Glaucoma is a very common age-related neurodegenerative disease characterized by the death of the retinal ganglion cells. Despite its prevalence, there are no neuroprotective treatments for glaucoma. The only current treatment is lowering intraocular pressure which unfortunately does not prevent or restore vision loss in many patients. Due to extensive research in both glaucoma patients and animal models of glaucoma, much is known about glaucomatous neurodegeneration, both at the physiological and molecular levels. However, despite this, we still lack a molecular understanding of the early pathological events that injure RGCs as a result of ocular hypertension. Microglia cells are a major component of the neuroinflammatory response in neurodegenerative diseases and after injury to the central nervous system. In fact, microglia cell response is thought to play key roles in many neurodegenerative diseases, including, Alzheimer’s disease, Parkinson’s disease, Huntingtin disease, and Amyotrophic Lateral Sclerosis. Work in other systems has shown that microglia can act be both protective and detrimental in the disease process, and possibly these two actions could take place sequentially in the same disease. Recent studies using modern sequencing technology has shown that microglia exist in different molecular states which correspond to their role in disease. A major, well-supported hypothesis in glaucoma research is that microglial cells are critical for maintaining retinal ganglion cell viability after a glaucomatous insult. However, the importance of microglia in an ocular hypertensive model of glaucoma has not been critically tested. In this application we propose to test the hypothesis that different activated states of microglia play distinct roles in glaucoma dependent upon stage of disease. Specifically, in two ocular hypertensive glaucoma mouse models, we will: (1) Determine if the role of microglia activation varies with disease stage, (2) define and test the importance of different molecular states, and (3) determine the role of microglial derived neurotoxic cytokines. Overall, this proposal we will define novel mechanisms by which microglia states modulate glaucoma onset and progression leading to novel candidates for therapeutic evaluation.

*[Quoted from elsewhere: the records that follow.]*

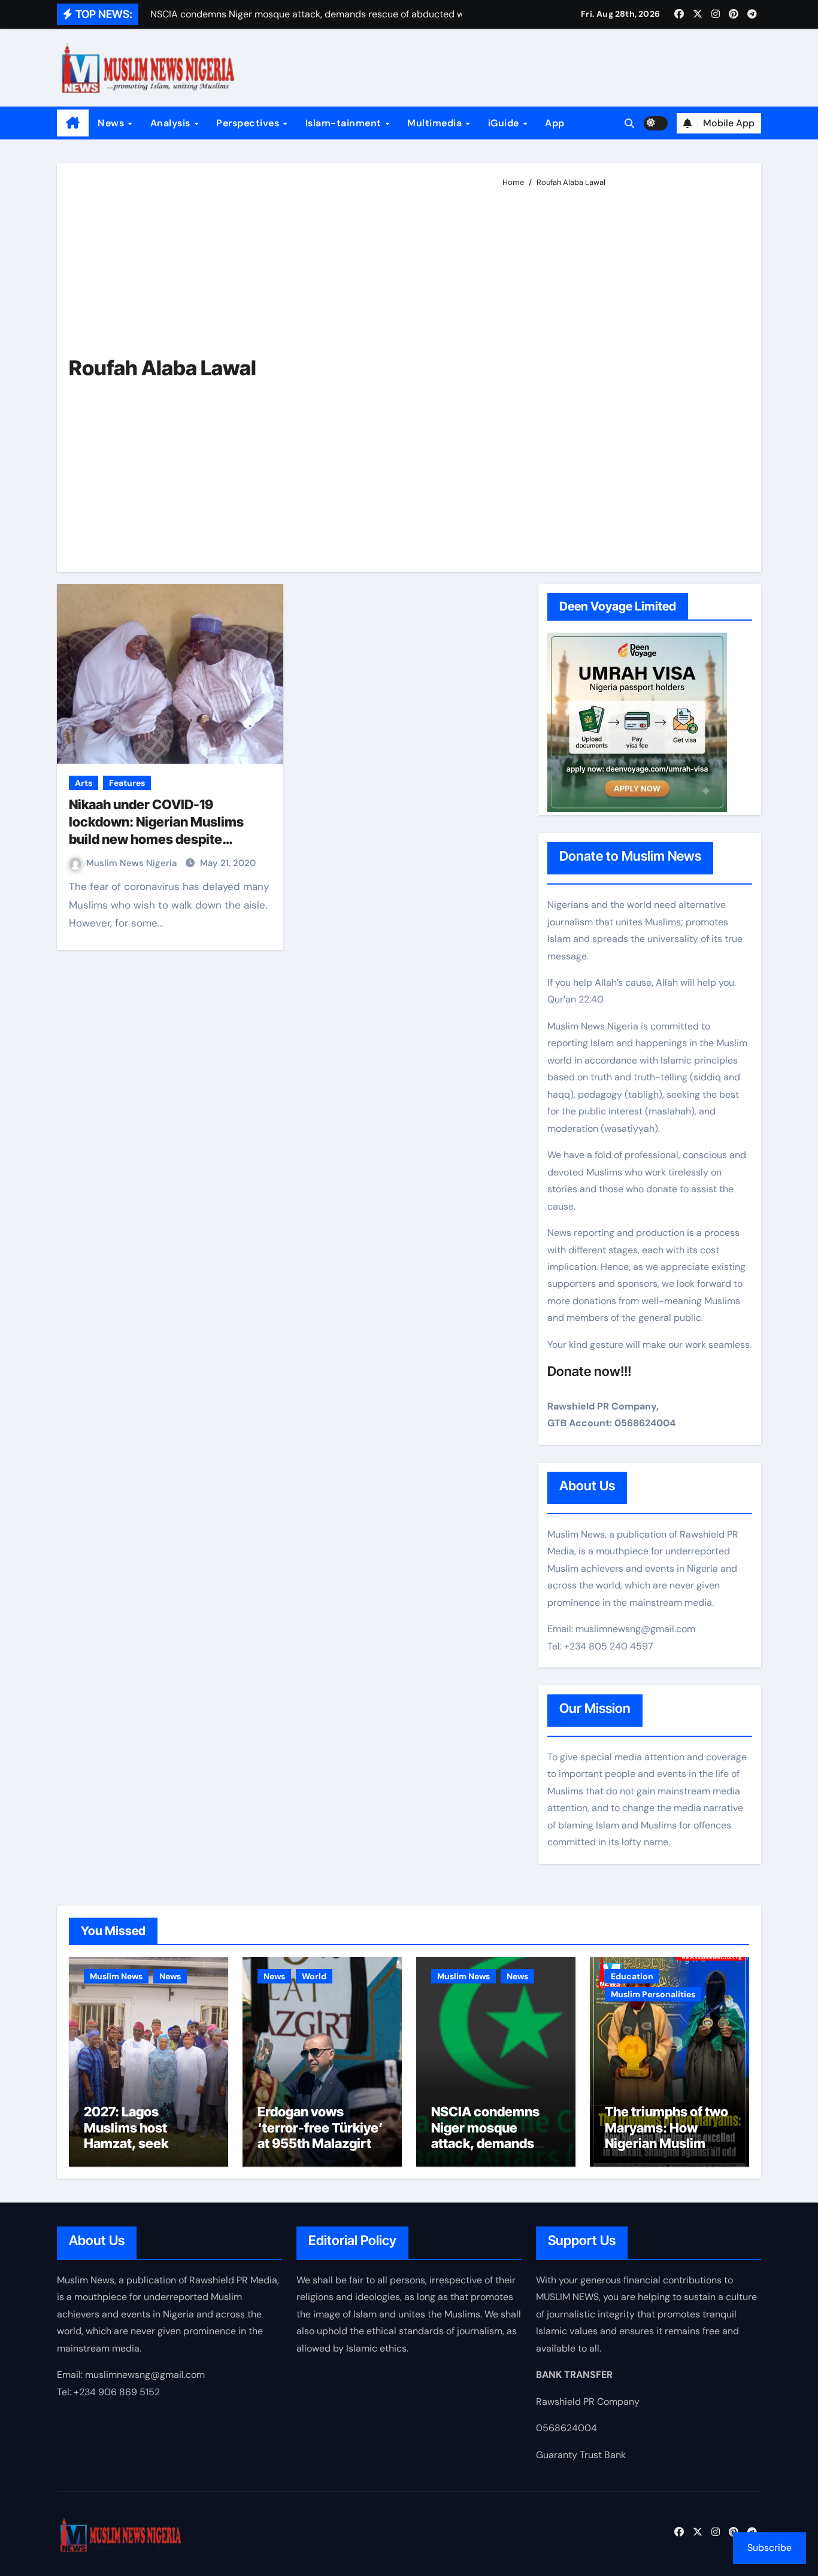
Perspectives (249, 123)
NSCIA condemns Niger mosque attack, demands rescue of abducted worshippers (490, 2143)
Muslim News (116, 1976)
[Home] (73, 123)
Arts (83, 782)
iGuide (505, 123)
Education (632, 1976)
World (314, 1976)
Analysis (171, 123)
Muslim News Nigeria (132, 863)
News (112, 123)
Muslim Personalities (653, 1994)
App (555, 123)
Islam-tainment (344, 123)
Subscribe (769, 2547)
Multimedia (436, 123)
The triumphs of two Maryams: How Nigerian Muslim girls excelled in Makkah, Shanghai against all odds (666, 2151)
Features (127, 782)
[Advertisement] (622, 374)
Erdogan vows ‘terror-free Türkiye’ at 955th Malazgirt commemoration (320, 2135)
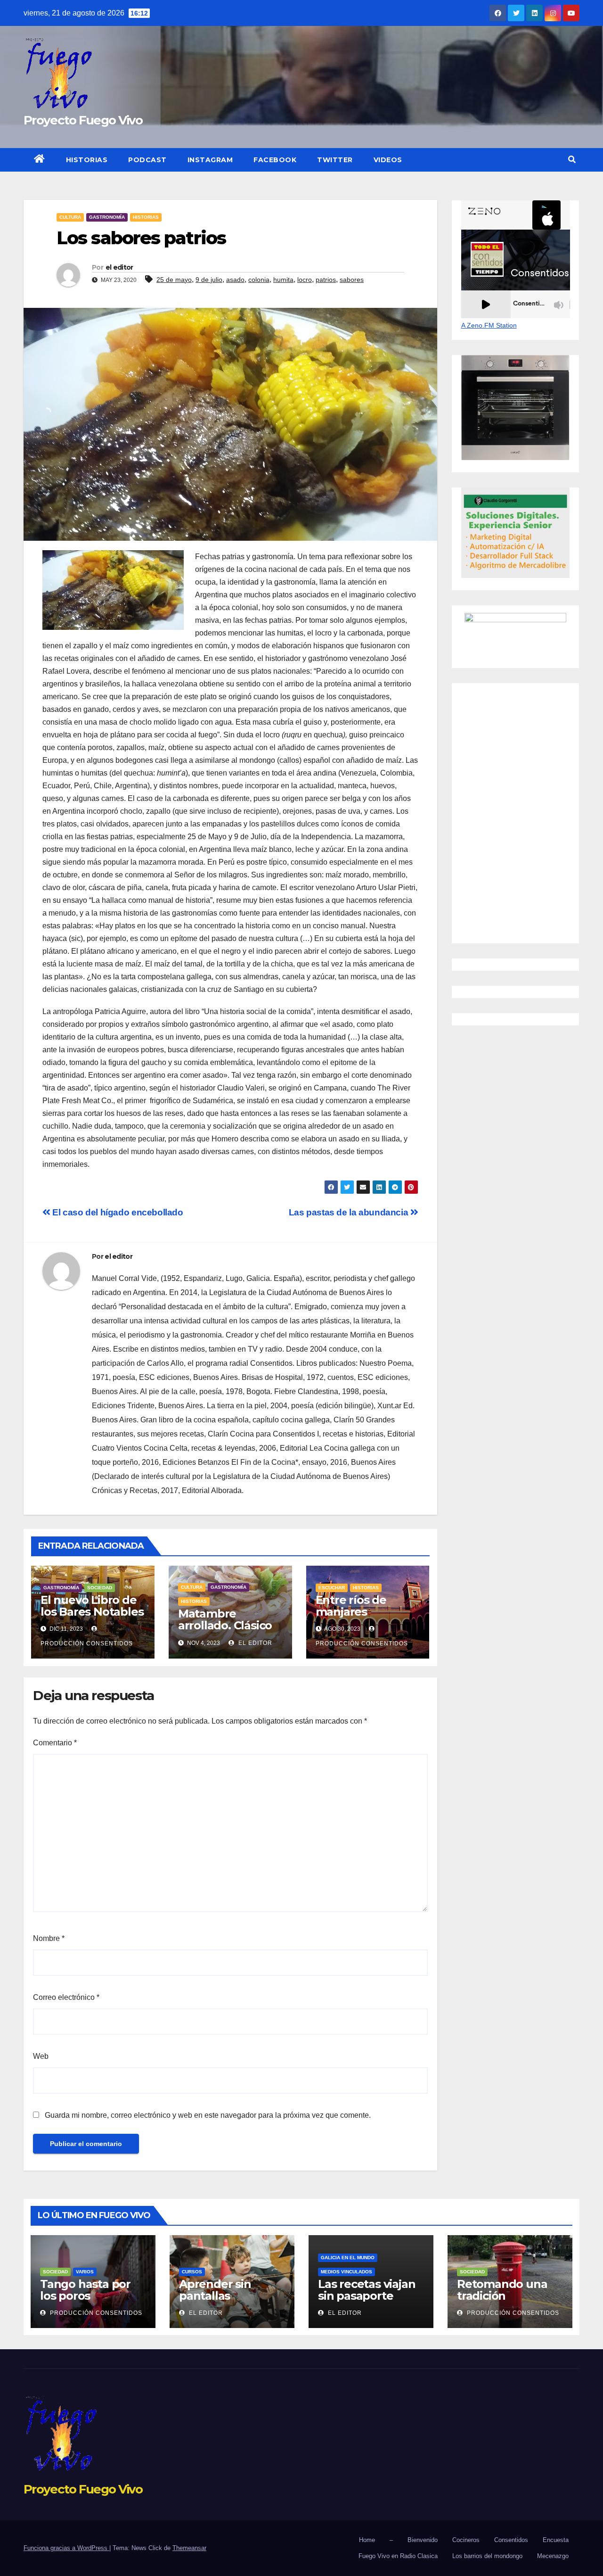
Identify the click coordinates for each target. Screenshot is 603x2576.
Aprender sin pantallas (215, 2290)
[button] (572, 160)
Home (367, 2539)
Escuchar (331, 1587)
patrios (326, 279)
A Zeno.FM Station (489, 325)
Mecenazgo (553, 2555)
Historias (87, 160)
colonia (258, 279)
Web (41, 2056)
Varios (85, 2271)
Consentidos (511, 2539)
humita (283, 279)
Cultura (70, 217)
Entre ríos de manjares (351, 1605)
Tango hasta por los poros (85, 2290)
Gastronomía (107, 217)
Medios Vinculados (346, 2271)
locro (304, 279)
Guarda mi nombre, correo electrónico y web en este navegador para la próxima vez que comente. (208, 2115)
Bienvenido (422, 2539)
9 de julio (209, 279)
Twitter (335, 160)
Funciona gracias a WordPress (66, 2547)
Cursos (192, 2271)
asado (235, 279)
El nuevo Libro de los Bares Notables (92, 1605)
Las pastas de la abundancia (349, 1212)
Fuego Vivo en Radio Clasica (398, 2555)
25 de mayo (174, 279)
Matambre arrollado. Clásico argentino (225, 1625)
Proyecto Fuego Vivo (83, 120)
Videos (388, 160)
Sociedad (99, 1587)
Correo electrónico (66, 1997)
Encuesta (556, 2539)
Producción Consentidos (95, 2313)
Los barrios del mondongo (487, 2555)
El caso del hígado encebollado (116, 1212)
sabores (352, 279)
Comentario (55, 1743)
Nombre (49, 1938)
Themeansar (189, 2547)
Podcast (147, 160)
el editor (119, 267)
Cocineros (466, 2539)
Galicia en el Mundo (348, 2257)
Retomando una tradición (502, 2290)
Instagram (210, 160)
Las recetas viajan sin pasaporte (366, 2290)
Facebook (274, 160)
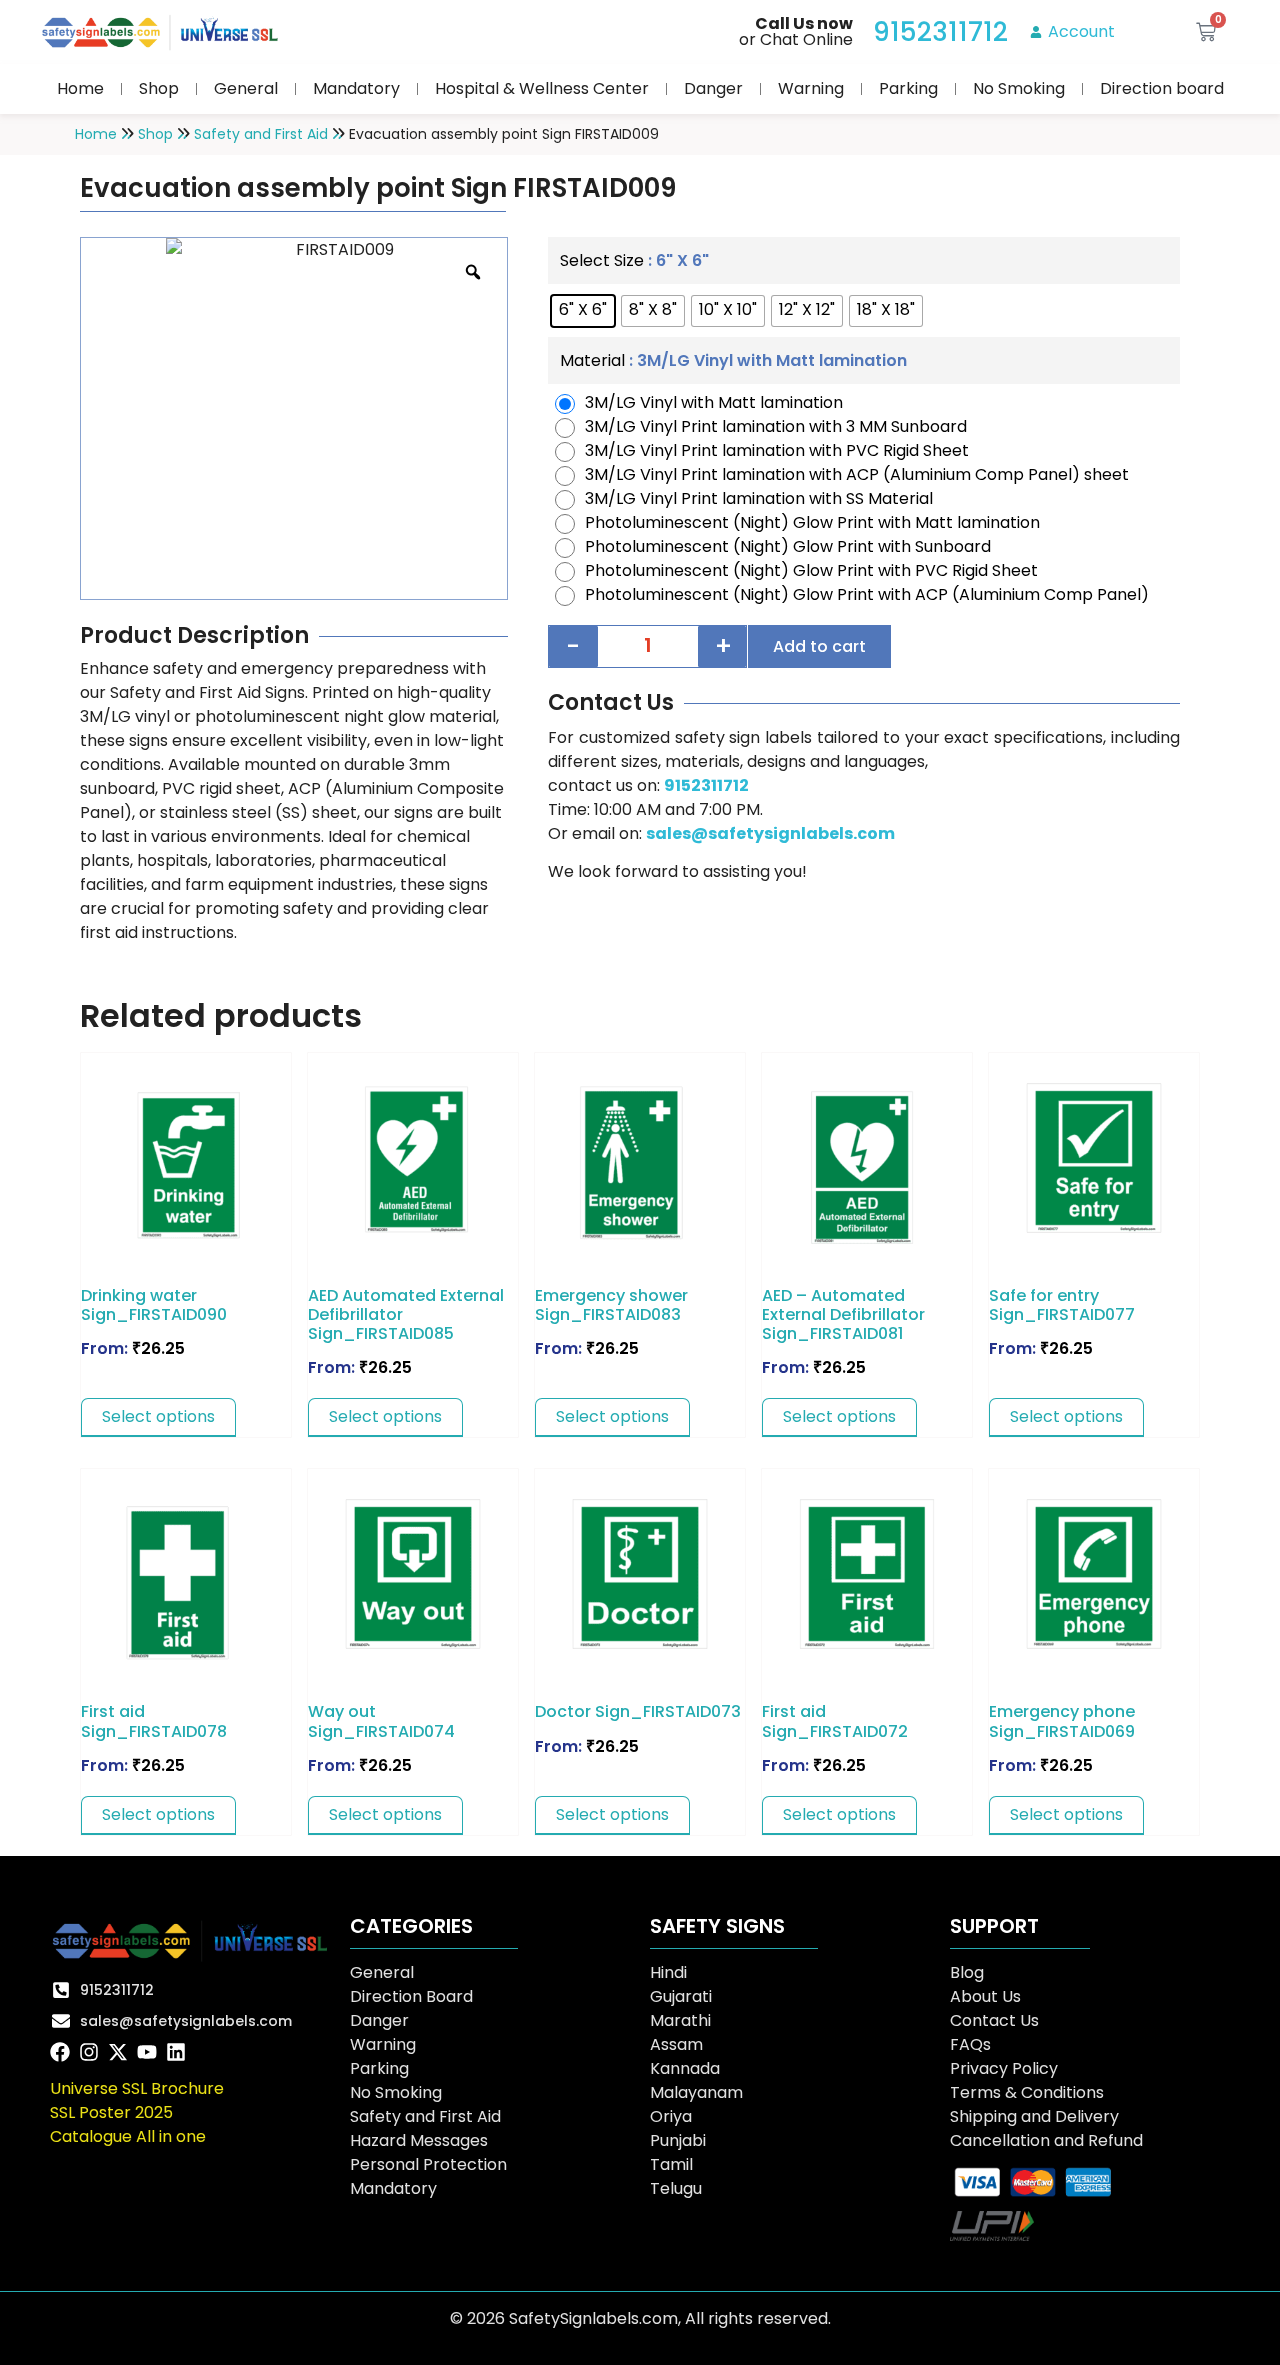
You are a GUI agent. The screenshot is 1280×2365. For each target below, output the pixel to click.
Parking (908, 88)
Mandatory (356, 88)
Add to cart (819, 646)
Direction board (1162, 88)
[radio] (583, 311)
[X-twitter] (118, 2052)
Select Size (602, 261)
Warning (811, 88)
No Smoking (1019, 88)
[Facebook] (60, 2052)
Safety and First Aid (261, 134)
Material (592, 361)
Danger (713, 88)
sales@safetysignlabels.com (770, 833)
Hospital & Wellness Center (542, 88)
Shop (159, 88)
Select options (158, 1416)
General (246, 88)
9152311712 (706, 785)
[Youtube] (147, 2052)
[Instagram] (89, 2052)
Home (80, 88)
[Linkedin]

青光眼是一种非常常见的与年龄相关的神经退行性疾病，其特征是视网膜死亡 神经节细胞。尽管有盛行的率，但仍未针对青光眼治疗神经保护治疗。唯一的电流 治疗正在降低眼内压，不幸的是，这并不能阻止或恢复许多人的视力丧失 患者。由于对青光眼患者和青光眼动物模型的广泛研究，众所周知 在物理和分子水平上，关于青光眼的神经退行性。但是，要求这个， 我们仍然缺乏对因眼损伤RGC的早期病理事件的分子理解 高血压。小胶质细胞是神经退行性反应的主要组成部分 疾病和中枢神经系统受伤后。实际上，认为小胶质细胞响应被认为播放键 在许多神经退行性疾病中的作用，包括阿尔茨海默氏病，帕金森氏病，亨廷顿 疾病和肌萎缩性侧索硬化症。在其他系统中的工作表明，小胶质细胞可以行为 在疾病过程中保护和有害，这两个动作可能会顺序进行 在同一疾病中。使用现代测序技术的最新研究表明，小胶质细胞存在于 与它们在疾病中的作用相对应的不同分子状态。一个主要的，有充分支持的假设 青光眼研究是，小胶质细胞对于维持视网膜神经节细胞活力至关重要 青光眼侮辱。但是，小胶质细胞在青光眼高血压模型中的重要性尚未 我们经过了严格的测试。在此应用中，我们建议检验以下假设 小胶质细胞在依赖疾病阶段的青光眼中起着不同的作用。具体而言，在两个眼中 高血压青光眼小鼠模型，我们将：（1）确定小胶质细胞激活变化是否与 疾病阶段，（2）定义和测试不同分子状态的重要性，（3）确定 小胶质细胞衍生的神经毒性细胞因子。总体而言，这一建议我们将定义新的机制 小胶质细胞状态调节青光眼的发作和进展，导致新的治疗候选者 评估。